→ Problem
Please show all lines of the records that include "Open".

→ Data provided
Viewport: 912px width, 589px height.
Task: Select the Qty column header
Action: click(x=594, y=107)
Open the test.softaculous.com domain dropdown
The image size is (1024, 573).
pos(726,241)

---

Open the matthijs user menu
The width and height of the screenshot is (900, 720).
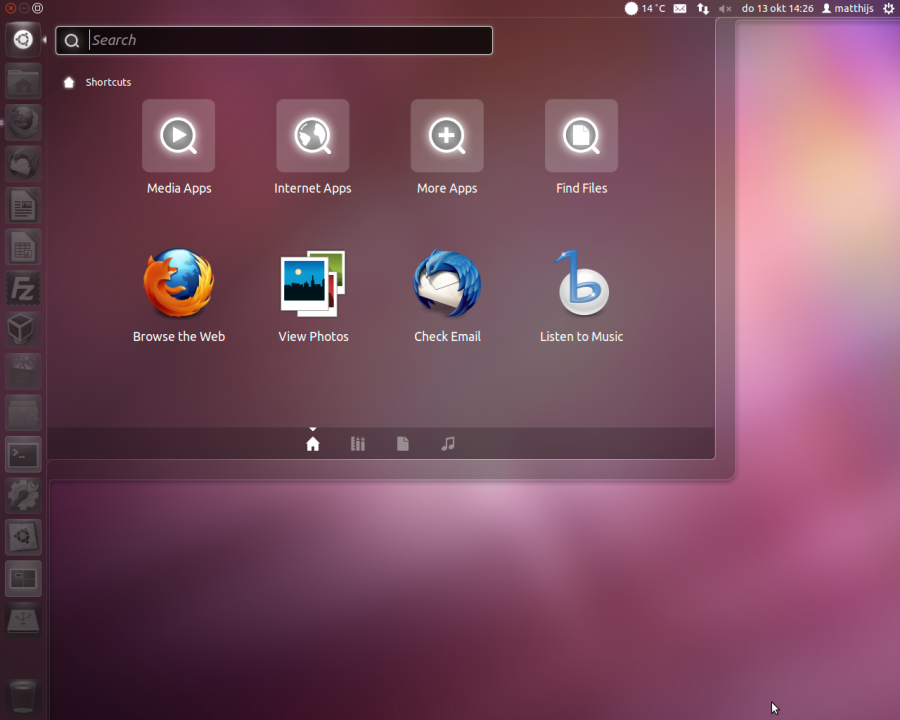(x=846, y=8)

→ Solution
Open the test.softaculous.com domain dropdown
Open the matthijs user menu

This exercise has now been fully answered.